(Recorded data)
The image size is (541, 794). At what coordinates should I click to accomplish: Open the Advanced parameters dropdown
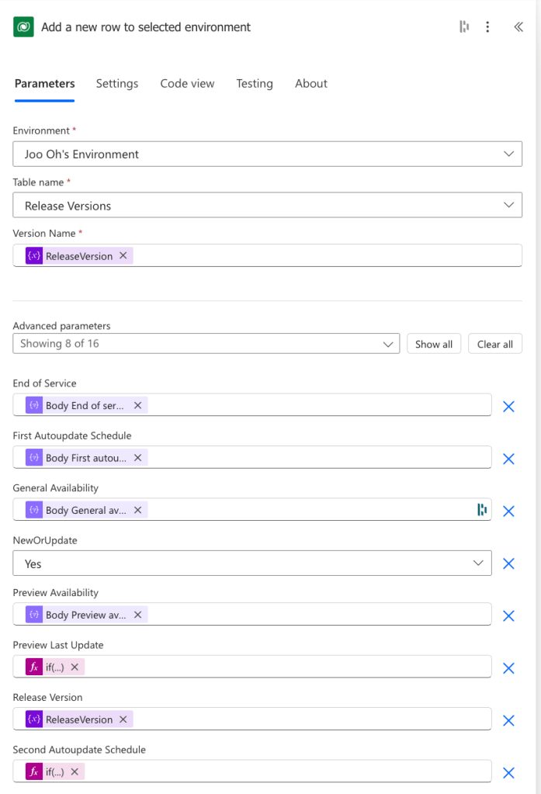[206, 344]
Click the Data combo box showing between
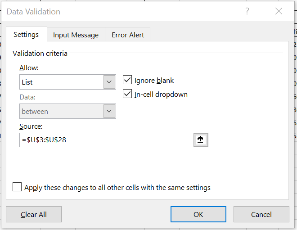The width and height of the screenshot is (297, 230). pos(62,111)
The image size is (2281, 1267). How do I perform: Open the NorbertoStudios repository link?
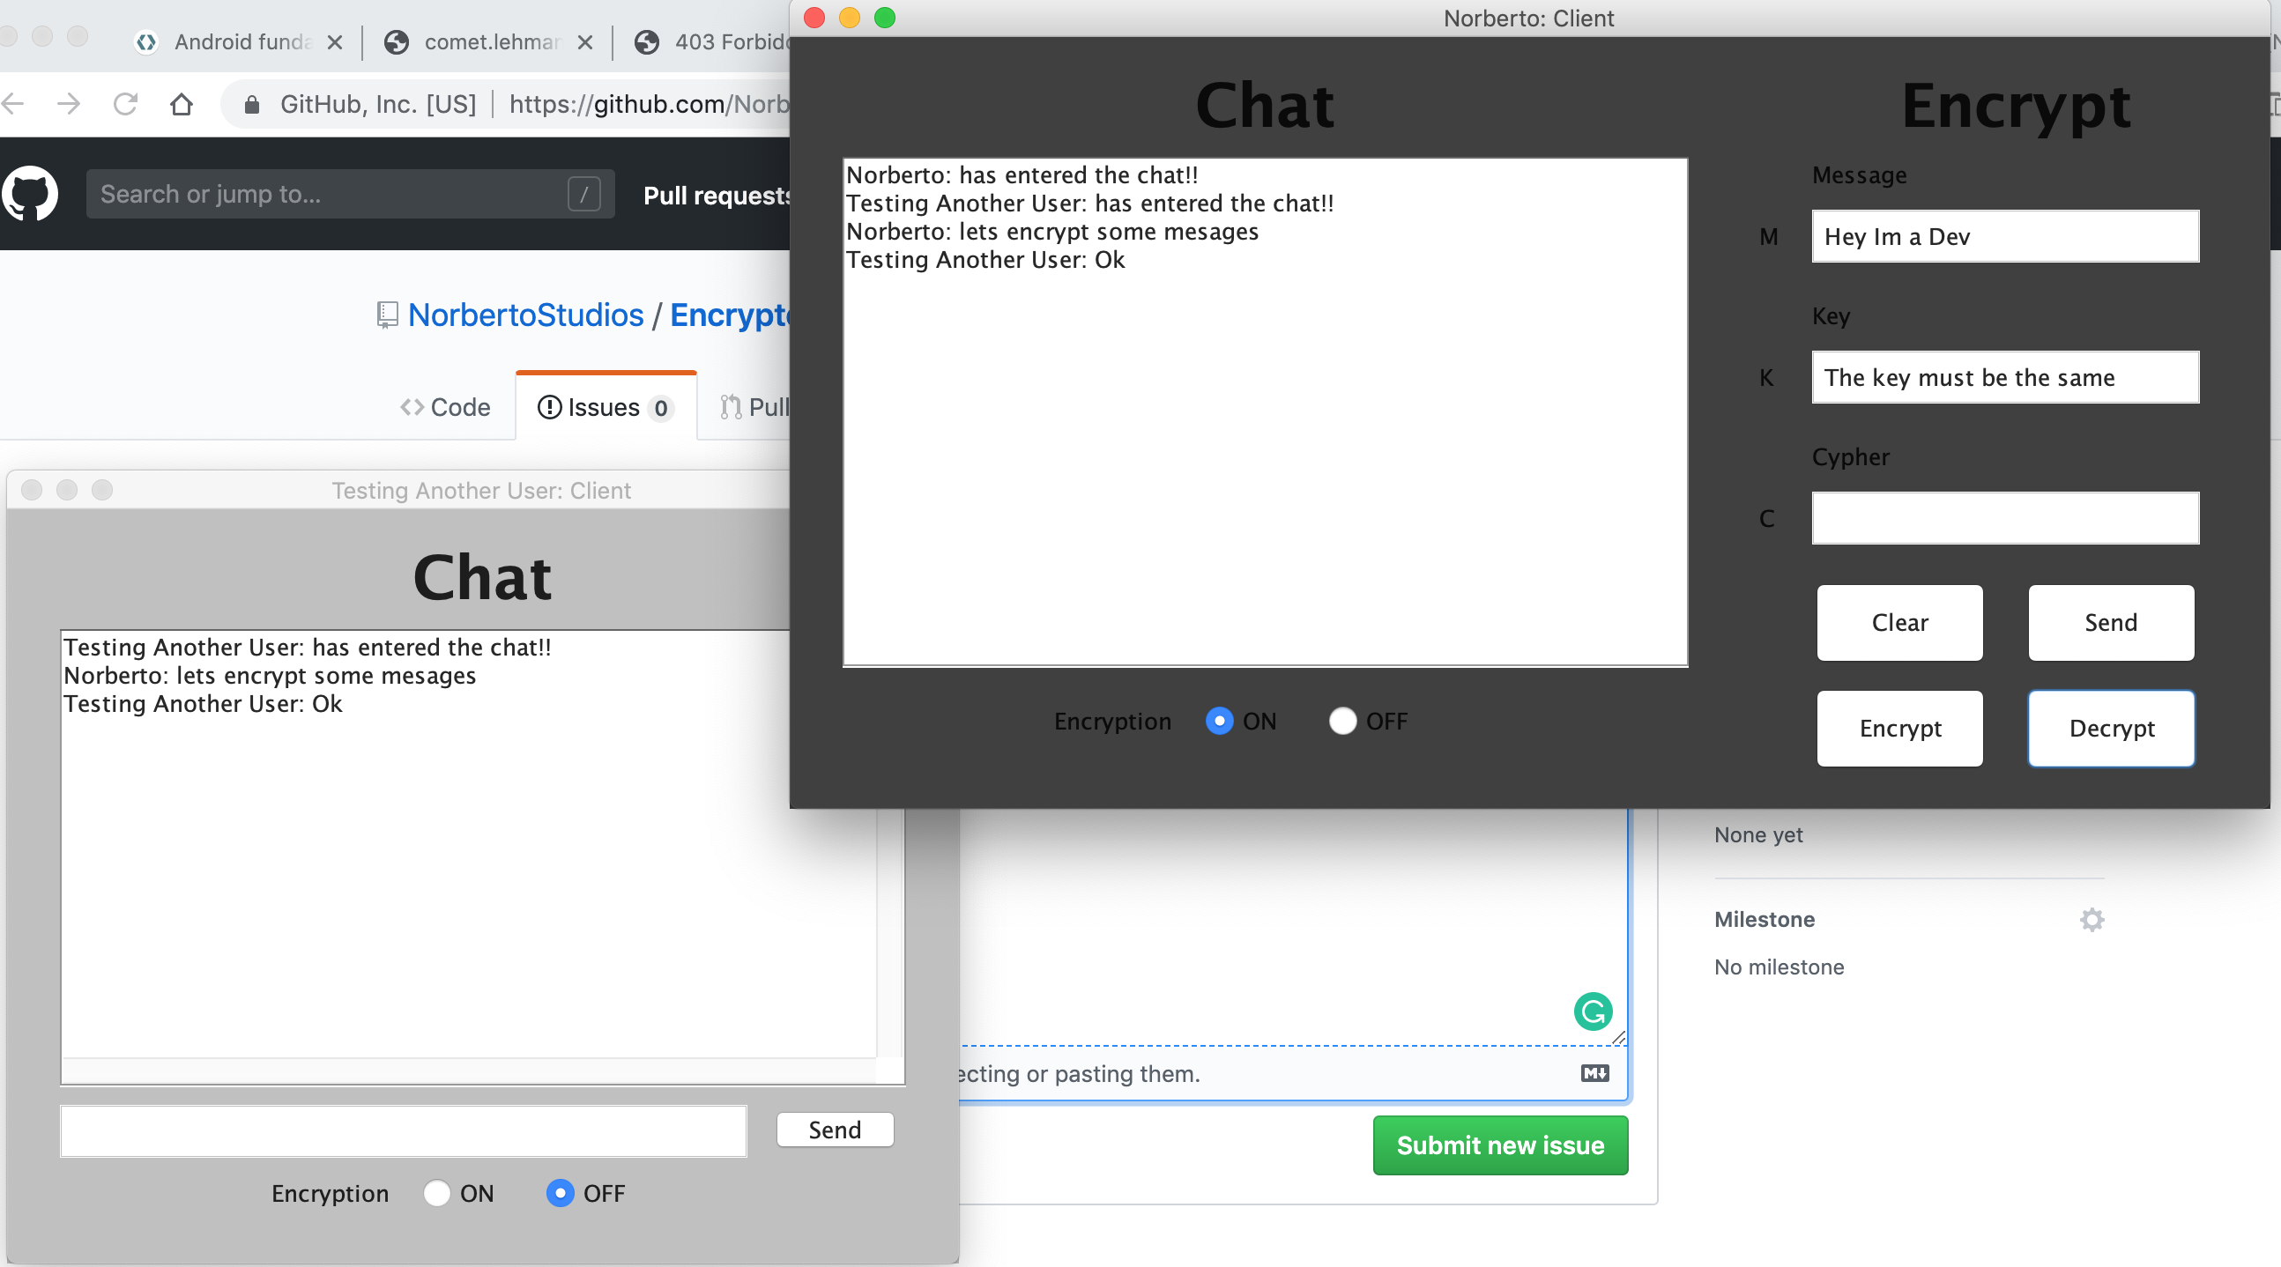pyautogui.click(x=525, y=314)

■ Exercise description:
Please present the recorded data above as a numbered list, skipping any blank lines and leaving the pictures out of your answer.

■ Output of the task:
1. The image size is (541, 794). At what coordinates should I click to accomplish: Open the Advanced parameters dropdown
2. [206, 344]
3. Click the Data combo box showing between
4. The width and height of the screenshot is (297, 230). pos(62,111)
5. The image size is (2281, 1267). How do I perform: Open the NorbertoStudios repository link?
6. pyautogui.click(x=525, y=314)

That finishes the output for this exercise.